Classic examples are propaganda, clickbait, pseudoscience, and sponsored content. Propoganda is promoting or publicizing a particular political cause or point-of-view while clickbait are sensationalized headlines used the draw readers resulting in generation of revenue. Clickbait could be defined as modern day Yellow Journalism. Pseudoscience includes beliefs, theories, or practices that have been or are considered scientific, but have no basis in scientific fact. Sponsored content is when advertisements are designed to look like news or editorials.
The example given below is a website that seems to portray factual information about Martin Luther King, but is actually owned and operated by a white suprematist organization.
This type of misinformation occurs when someone misunderstands or misidentifies a piece of information. The example below was captured on Facebook on on July 1, 2017 but was originally posted in 2010. The video being shared misidentifies the song as the “full version” of Taps but is in fact Il Silenzio, a song written in 1965, about 200 years after the original.
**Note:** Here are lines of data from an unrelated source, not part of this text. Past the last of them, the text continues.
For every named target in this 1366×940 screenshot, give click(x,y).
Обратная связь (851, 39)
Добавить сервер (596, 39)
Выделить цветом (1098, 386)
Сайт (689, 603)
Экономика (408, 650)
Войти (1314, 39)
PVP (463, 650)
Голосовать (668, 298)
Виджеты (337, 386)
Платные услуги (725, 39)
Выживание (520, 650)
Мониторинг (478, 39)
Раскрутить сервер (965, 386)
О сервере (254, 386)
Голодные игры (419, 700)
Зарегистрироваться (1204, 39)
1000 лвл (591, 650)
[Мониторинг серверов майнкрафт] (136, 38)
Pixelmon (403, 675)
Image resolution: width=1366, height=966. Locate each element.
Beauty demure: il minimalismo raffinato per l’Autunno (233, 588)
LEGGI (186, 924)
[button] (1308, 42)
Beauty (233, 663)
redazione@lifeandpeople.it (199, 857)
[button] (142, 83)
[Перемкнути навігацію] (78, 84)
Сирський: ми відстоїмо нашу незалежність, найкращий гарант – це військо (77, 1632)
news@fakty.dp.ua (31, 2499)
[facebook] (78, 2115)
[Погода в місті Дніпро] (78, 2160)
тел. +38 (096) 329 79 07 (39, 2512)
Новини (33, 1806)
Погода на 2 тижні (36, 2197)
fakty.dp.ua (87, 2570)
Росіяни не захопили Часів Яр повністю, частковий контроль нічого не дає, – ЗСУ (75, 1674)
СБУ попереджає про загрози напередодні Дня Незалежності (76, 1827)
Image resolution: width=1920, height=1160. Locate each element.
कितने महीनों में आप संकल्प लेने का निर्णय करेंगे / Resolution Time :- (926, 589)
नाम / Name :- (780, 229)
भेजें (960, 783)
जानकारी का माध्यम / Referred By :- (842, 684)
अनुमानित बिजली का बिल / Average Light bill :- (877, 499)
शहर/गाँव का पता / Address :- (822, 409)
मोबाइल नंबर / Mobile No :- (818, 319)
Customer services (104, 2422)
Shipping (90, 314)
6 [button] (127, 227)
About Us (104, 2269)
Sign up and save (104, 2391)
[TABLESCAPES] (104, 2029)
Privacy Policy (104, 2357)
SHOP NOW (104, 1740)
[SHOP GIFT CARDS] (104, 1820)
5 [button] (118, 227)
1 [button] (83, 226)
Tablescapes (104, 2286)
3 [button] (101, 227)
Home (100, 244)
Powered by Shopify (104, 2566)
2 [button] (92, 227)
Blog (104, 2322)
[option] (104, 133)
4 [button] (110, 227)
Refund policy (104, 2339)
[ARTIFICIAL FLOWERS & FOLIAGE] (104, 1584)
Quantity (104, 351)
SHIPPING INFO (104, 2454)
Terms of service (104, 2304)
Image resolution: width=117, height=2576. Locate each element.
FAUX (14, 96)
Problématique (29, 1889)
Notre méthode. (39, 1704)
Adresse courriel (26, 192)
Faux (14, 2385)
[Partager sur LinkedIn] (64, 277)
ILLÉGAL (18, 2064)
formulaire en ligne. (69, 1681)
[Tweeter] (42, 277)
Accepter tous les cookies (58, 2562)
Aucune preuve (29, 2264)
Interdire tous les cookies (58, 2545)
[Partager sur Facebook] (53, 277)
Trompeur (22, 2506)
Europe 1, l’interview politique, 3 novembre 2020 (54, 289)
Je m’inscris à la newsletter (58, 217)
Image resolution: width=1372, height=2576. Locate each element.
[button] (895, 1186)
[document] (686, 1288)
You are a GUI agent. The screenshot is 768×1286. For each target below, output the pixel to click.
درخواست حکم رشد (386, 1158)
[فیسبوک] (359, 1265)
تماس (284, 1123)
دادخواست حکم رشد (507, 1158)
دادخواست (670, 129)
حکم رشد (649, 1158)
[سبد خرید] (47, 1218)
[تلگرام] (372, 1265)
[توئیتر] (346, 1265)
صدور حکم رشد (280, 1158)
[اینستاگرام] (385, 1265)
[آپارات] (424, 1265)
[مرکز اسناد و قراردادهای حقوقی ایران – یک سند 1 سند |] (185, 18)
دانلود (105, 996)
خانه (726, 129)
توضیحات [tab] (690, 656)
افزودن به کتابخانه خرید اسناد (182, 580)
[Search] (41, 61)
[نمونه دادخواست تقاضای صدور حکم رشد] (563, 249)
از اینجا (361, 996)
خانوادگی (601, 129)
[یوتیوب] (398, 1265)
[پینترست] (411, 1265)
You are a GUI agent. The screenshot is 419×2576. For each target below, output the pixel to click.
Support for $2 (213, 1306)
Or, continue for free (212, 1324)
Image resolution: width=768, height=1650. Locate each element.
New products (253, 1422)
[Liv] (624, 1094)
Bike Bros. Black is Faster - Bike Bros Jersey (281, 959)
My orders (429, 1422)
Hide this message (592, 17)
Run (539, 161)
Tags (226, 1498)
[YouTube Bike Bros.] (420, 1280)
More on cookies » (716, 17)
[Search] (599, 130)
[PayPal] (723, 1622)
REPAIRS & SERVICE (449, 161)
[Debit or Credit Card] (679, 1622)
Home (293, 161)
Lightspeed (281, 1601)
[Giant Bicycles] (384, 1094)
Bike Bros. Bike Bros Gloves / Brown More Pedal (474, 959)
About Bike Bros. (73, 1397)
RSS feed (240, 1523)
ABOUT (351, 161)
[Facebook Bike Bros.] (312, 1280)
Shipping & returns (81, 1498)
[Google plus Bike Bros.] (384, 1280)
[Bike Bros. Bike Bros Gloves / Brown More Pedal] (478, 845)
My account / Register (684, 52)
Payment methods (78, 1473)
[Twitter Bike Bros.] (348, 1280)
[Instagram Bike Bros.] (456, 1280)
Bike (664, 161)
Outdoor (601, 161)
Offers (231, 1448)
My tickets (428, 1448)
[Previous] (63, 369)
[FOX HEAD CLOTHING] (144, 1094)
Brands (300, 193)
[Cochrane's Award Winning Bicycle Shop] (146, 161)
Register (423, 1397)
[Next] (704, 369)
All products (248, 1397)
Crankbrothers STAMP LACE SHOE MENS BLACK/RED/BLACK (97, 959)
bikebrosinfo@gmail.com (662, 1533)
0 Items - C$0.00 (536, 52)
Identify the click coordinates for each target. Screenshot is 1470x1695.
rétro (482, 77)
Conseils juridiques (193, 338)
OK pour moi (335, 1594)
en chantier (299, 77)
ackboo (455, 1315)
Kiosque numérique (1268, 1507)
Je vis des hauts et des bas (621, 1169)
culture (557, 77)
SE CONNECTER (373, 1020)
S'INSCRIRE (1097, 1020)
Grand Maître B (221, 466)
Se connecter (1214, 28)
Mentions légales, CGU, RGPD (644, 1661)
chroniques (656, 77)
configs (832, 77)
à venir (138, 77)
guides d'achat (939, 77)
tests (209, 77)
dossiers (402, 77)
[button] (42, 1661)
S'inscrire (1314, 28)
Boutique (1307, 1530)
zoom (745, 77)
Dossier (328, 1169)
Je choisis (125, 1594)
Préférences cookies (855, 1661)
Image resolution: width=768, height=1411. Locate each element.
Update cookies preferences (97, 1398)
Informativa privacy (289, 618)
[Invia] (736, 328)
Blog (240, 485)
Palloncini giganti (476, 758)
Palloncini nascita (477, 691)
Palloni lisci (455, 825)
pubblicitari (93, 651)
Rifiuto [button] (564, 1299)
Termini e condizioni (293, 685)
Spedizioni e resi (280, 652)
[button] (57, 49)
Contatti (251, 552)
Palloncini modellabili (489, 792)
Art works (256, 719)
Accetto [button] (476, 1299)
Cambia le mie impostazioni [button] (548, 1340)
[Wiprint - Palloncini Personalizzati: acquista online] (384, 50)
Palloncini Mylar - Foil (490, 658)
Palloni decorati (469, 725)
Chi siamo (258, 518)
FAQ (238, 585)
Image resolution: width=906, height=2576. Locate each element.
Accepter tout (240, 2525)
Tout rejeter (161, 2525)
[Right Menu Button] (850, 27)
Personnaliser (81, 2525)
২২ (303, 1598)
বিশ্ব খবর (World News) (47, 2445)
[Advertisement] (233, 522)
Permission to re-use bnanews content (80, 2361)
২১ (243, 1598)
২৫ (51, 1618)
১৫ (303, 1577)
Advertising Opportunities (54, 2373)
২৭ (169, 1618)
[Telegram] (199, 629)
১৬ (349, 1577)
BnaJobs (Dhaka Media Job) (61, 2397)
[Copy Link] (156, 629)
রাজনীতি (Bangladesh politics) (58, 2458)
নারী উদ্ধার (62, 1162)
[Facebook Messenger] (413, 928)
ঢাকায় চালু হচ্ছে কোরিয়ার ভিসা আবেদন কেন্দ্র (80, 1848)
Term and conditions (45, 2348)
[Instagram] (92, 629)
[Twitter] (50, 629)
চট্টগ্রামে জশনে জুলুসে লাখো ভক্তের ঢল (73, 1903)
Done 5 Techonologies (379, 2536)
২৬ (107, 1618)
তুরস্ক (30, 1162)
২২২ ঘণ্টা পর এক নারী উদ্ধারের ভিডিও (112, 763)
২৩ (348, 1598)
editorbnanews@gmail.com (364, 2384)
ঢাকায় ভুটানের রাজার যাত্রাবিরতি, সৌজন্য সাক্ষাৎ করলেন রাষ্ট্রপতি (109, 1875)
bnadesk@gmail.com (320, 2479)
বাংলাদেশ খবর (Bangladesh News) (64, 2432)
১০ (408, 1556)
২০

Outdated information is simply content that is no longer current or valid. One of the most common examples of outdated information are postings concerning missing or lost pets or children. The example below was collected in June of 2018 and had been shared consistently since its original posting on August 5, 2013. If anyone sharing that post and taken a few seconds to search the names of the kids, they would have found the tragedy surrounding this situation.
Parody and Satire
Parodies, also known as spoofs, are exaggerated imitations of an original work that are usually intended to be humorous while satire is using humor, exaggeration, irony, or ridicule to expose or criticize people or organizations. While both of these categories are typically exaggerated enough to be easily identified as misinformation, they are often intended to point out some either real or perceived injustice perpetrated by a person or organization.